Our aim in starting the magazine was to create media and content that reflects and serves multiple worlds at the same time. Specifically this means offering content that inspires individual artists to further their work, nourishes the locale and by extension the global cultural biome, and at least in small part harkens to the cosmic context and purpose of humanity's existence. We wanted the magazine to be well-considered the etymological sense of the word which literally means "with the stars."

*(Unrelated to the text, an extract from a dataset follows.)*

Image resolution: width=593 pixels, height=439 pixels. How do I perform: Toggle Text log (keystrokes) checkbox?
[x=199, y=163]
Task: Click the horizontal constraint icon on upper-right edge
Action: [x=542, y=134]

Nevertheless, we saw that for our impact to be meaningful, it had to be human-scale, not national or global as afforded by the technology of digital communication and media. We saw that the effect of attenuating meaning, of trying to speak to too broad a swath of people, mitigates the effect of nourishing and supporting the growth of cultural vitality. So we made a conscious decision not to grow too much and limit our activities to reflecting and amplifying the cultural biome of our locale, the Hudson Valley.

In these 20 years we have experienced first hand the power of media to cultivate a unique regional cultural biome. In this sense media is like a third, invisible force reconciling between artists and audience, organizers and participants, local business people and customers. The regular pulse of our magazine's issuance is a way of fertilizing the soil of our local cultural ecosystem.

Particularly in a small, local economy it is co-created by its participants. Contributors and audiences come and go or change places, but the fabric of the cultural commons remains. In fact all who contribute, like cells that are born and die within the overall life of the body, make the culture what it is.

Like all living things the cultural biome is difficult to quantify and define. In being alive, the culture is not a thing, but a living process, with a living presence. And in this process we are all living participants contributing to the larger presence with everything we say and do, even with every breath.